Vivendi SA (VIV) reported first-quarter profit that beat analysts’ estimates on growth at the music division and as earnings held up at French wireless unit SFR amid intensifying competition.
Vivendi jumped as much as 6.6 percent to 13.25 euros and was up 4.6 percent at 9:15 a.m. in Paris. Net income excluding one-time gains or losses and some costs was 823 million euros ($1.1 billion), compared with the 765 million-euro average of analyst estimates compiled by Bloomberg. Sales slipped 0.9 percent to 7.1 billion euros, also exceeding predictions, helped by Universal Music Group and the GVT Brazilian division.
SFR, which accounted for 41 percent of Paris-based Vivendi’s sales and 35 percent of profit in the period, has cut prices to stop customers from defecting to discounter Iliad SA. (ILD) With SFR’s new Chief Executive Officer Michel Combes due to start on Aug. 1, the carrier is working on cutting network, computer and call-center costs, Pierre Trotot, SFR’s senior executive vice president, said on a conference call yesterday.
“With the first-quarter numbers not bringing any further nasty surprises and management’s comments on cost cutting, there may be some light at the end of a very long tunnel,” Ian Whittaker, an analyst at Liberum Capital in London, wrote in a note. He has a buy rating on the shares.
Iliad, the broadband provider founded by entrepreneur Xavier Niel, won 2.6 million subscribers within the first 80 days of its mobile-service launch, in a burst that is unprecedented in the past decade in Europe.
The company, which operates under the Free brand, became France’s fourth mobile-network operator on January 10, with packages starting at 2 euros.
Iliad shares jumped 6.1 percent to 104.60 euros in Paris.
“The first quarter hardly felt the impact of the fourth entrant,” SFR’s Trotot said yesterday. “You will see the drop in our Ebita as soon as the second quarter.”
Vivendi continues to project a decline of as much as 570 million euros in earnings before interest, taxes, depreciation and amortization at SFR in 2012, from 3.8 billion euros last year. First-quarter earnings before interest, taxes and amortization at SFR slipped 0.9 percent to 561 million euros.

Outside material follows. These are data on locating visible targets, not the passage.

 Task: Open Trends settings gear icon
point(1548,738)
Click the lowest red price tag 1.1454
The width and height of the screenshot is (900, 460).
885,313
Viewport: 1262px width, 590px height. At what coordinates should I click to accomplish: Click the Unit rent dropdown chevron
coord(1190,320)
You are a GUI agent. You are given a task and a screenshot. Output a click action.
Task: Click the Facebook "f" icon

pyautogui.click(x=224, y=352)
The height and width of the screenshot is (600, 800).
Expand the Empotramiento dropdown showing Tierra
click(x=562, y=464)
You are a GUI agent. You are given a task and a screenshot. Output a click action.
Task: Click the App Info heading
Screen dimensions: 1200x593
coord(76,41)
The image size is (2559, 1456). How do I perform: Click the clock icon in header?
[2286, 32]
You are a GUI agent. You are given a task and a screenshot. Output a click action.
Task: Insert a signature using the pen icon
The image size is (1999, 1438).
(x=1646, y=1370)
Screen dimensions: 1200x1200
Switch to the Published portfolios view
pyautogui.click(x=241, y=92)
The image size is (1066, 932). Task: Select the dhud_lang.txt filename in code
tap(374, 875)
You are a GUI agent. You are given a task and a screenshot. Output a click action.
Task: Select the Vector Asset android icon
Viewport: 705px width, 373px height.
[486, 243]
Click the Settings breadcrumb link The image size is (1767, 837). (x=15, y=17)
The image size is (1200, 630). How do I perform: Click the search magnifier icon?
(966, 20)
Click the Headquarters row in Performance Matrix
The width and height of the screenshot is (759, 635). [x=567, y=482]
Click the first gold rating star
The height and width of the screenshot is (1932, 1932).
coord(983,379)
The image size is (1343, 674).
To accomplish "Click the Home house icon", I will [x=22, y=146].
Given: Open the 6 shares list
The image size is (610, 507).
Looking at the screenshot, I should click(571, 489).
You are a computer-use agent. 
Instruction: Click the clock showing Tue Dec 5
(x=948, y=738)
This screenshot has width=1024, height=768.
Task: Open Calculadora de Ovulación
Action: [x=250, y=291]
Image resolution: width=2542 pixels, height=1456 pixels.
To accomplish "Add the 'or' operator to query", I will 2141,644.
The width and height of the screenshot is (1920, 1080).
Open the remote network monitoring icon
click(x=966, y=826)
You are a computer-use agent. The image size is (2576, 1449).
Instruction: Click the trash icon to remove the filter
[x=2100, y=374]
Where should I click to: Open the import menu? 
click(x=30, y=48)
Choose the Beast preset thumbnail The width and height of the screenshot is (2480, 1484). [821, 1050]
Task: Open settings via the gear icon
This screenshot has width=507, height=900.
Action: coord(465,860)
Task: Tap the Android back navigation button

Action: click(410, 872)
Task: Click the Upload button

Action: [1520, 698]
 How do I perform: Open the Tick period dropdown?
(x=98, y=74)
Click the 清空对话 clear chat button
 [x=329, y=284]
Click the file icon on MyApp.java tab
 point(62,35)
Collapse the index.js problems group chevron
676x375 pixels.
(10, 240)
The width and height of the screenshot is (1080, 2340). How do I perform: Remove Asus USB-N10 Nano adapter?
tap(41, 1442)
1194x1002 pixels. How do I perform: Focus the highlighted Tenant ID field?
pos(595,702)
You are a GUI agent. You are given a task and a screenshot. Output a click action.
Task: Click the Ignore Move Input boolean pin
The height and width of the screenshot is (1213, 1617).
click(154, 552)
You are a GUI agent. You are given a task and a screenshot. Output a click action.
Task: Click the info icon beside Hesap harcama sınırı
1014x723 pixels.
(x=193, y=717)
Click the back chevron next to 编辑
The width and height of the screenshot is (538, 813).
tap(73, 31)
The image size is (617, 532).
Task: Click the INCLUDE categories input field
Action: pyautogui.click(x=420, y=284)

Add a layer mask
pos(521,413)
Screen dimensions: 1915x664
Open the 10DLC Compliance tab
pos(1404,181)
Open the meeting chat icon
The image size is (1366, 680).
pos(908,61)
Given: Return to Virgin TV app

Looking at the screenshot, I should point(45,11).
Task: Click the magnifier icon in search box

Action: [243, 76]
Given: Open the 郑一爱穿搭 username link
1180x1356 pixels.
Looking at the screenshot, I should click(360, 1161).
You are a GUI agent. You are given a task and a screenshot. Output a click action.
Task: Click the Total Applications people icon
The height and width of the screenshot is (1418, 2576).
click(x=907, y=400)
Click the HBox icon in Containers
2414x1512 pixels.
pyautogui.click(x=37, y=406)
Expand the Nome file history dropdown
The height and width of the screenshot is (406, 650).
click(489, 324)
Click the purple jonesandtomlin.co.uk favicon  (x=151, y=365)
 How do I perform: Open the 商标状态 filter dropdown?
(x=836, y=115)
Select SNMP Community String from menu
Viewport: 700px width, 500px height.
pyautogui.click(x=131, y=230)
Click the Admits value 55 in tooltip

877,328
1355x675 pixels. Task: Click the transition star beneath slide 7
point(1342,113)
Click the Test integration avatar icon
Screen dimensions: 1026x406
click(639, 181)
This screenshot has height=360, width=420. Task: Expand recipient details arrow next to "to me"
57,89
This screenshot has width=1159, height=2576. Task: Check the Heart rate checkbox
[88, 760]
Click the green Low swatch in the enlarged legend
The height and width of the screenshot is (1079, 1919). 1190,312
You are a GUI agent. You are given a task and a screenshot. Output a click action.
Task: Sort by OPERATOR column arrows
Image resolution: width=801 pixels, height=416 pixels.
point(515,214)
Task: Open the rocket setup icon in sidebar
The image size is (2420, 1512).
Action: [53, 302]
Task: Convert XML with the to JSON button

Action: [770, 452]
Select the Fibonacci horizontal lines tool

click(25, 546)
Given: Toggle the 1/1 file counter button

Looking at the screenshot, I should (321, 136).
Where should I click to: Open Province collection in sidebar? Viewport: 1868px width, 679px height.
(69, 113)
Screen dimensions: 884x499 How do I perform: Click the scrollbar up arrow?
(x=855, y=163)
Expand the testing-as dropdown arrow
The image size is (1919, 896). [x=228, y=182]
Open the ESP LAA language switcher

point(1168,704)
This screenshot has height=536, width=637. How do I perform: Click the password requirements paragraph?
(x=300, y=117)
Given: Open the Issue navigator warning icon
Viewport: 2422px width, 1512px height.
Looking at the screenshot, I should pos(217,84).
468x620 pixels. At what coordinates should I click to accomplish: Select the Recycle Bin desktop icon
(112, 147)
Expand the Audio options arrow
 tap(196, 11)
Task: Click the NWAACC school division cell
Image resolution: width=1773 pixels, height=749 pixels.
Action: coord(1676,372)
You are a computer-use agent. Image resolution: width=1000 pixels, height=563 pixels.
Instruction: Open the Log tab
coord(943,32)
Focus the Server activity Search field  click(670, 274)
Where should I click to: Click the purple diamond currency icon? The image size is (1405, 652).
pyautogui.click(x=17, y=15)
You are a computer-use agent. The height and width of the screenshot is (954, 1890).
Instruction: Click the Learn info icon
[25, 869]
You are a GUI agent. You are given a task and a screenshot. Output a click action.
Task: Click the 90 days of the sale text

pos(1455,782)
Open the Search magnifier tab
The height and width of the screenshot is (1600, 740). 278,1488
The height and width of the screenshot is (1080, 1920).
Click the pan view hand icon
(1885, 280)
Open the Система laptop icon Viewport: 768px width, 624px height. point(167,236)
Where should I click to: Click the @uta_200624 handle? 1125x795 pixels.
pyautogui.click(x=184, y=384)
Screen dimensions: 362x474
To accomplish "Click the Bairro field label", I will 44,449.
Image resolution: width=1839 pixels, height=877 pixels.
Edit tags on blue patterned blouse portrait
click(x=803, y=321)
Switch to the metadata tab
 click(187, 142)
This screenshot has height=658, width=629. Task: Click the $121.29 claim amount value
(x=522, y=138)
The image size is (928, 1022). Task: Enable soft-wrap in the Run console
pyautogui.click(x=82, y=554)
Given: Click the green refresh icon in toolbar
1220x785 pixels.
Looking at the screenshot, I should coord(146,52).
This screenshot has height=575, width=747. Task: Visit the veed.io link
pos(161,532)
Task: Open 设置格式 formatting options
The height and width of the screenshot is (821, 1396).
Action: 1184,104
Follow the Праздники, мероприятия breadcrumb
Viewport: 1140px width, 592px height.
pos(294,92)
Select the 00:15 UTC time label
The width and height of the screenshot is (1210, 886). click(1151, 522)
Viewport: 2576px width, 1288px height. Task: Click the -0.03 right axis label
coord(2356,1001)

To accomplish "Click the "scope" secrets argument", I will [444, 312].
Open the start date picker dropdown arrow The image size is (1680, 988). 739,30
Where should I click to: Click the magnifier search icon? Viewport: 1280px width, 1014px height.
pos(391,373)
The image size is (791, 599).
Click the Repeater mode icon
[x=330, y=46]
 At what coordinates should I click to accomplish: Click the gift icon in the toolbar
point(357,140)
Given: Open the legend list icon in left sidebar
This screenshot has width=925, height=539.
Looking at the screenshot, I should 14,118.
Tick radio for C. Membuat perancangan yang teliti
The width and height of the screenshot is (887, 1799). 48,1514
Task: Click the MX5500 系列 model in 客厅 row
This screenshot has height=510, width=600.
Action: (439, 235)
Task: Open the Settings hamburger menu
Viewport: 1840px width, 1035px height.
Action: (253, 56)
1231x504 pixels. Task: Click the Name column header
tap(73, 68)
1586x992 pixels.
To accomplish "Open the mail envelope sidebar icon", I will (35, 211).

SFR plans to reduce operating expenses by as much as 450 million euros this year through firings, cuts in marketing spending and renegotiating contracts with call centers, two people with knowledge of the matter said last week.
Vivendi reiterated its forecast adjusted net income of “above” 2.5 billion euros this year, or a decline of as much as 15 percent from 2011. It said in March it expects an earnings slump that will last through 2013, largely because of SFR, about a year after CEO Jean-Bernard Levy spent 7.95 billion euros to take full control of the unit from Vodafone Group Plc. (VOD)
Universal Music Group reported Ebita growth of 48 percent to 68 million euros. Chief Financial Officer Philippe Capron said on the call that one should “not over-emphasize” the unit, even though it has important scheduled album releases including Justin Bieber, Jennifer Lopez and Taylor Swift.